• **Dataset records**:
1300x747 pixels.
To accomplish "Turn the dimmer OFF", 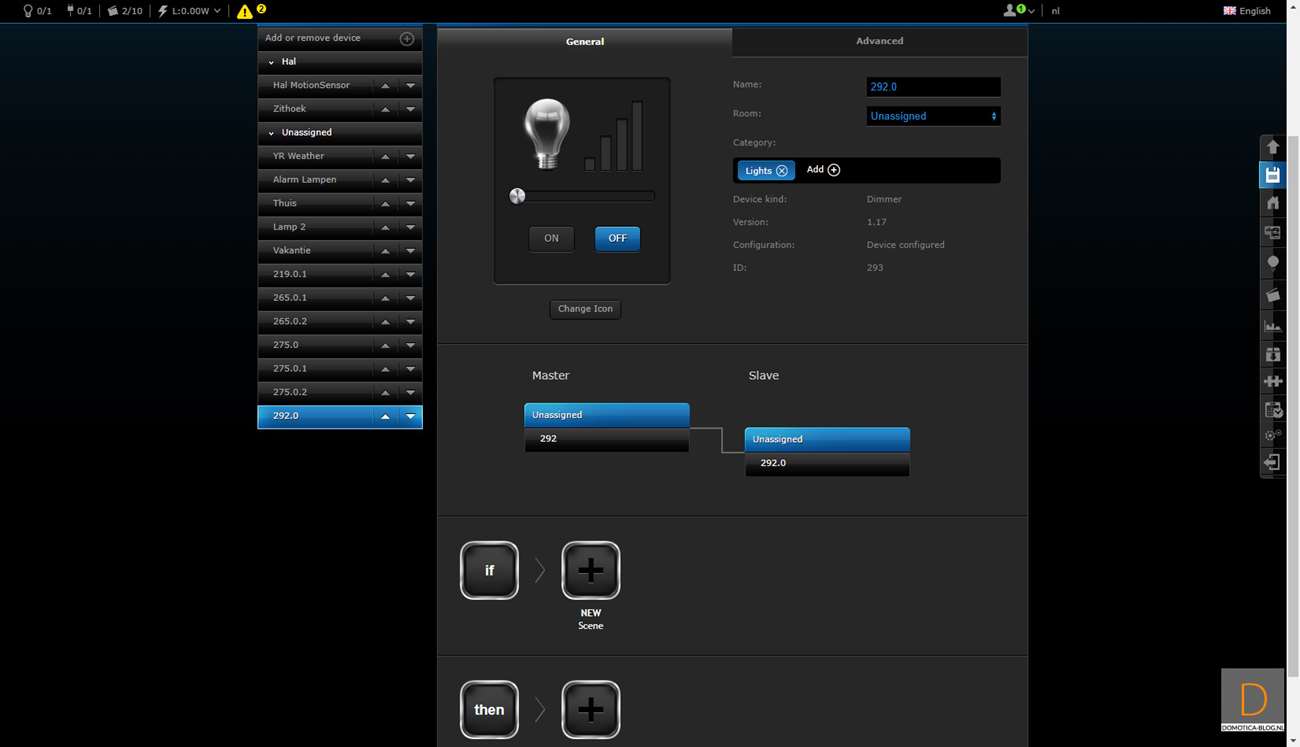I will [x=617, y=239].
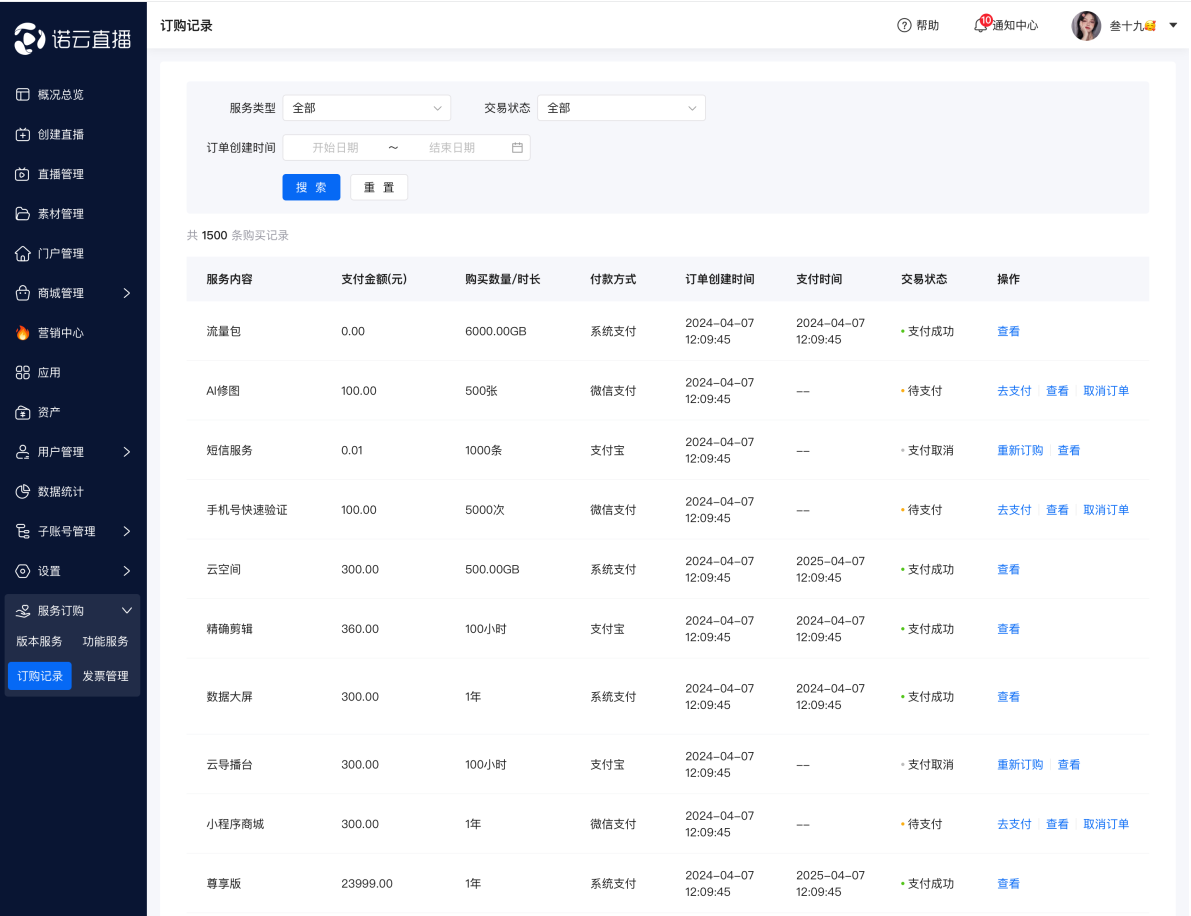Click the 数据统计 pie chart icon

(x=23, y=492)
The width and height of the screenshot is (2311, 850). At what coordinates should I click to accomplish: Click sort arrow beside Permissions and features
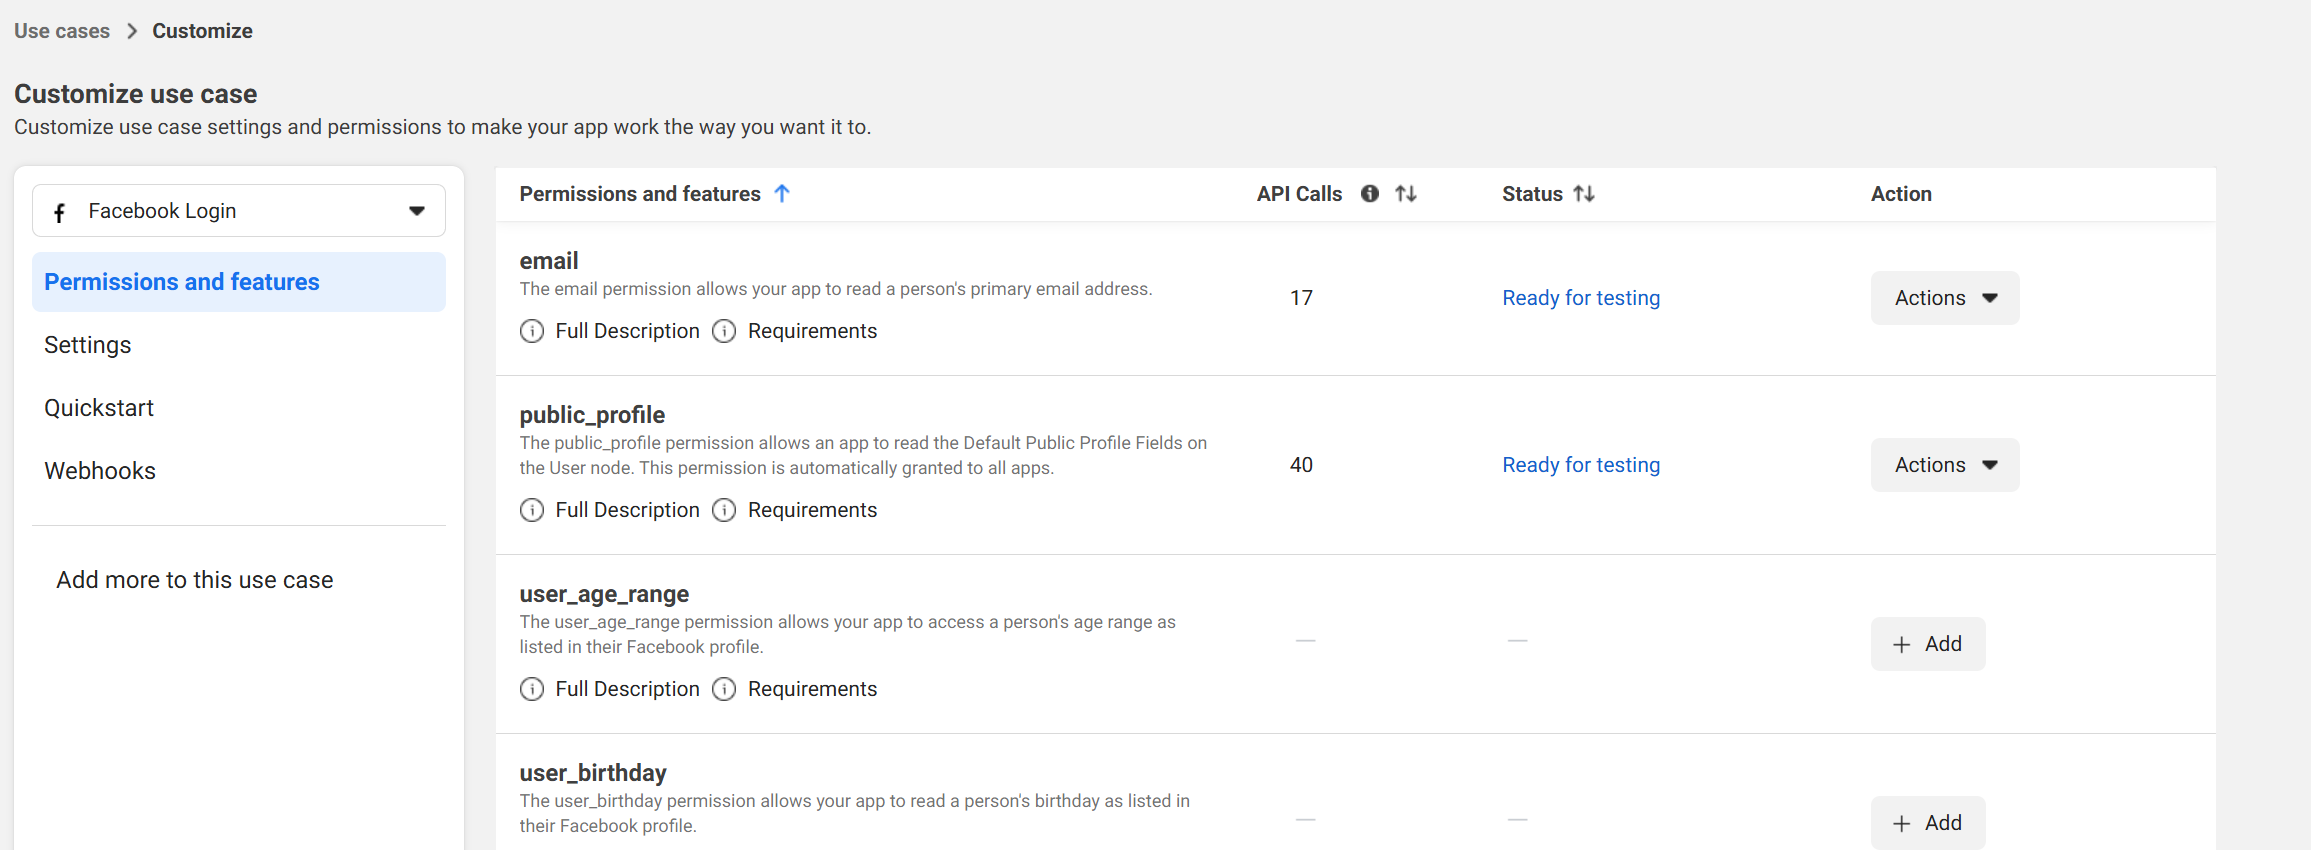[782, 194]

• **What you need to do**: Reproduce the listing above from the line that contains "The width and" through its final line, exactly and with nothing added. Omit the images.

• **Expected answer**:
The width and height of the screenshot is (2311, 850). At what coordinates should I click to accomplish: Click sort arrow beside Permissions and features
[782, 194]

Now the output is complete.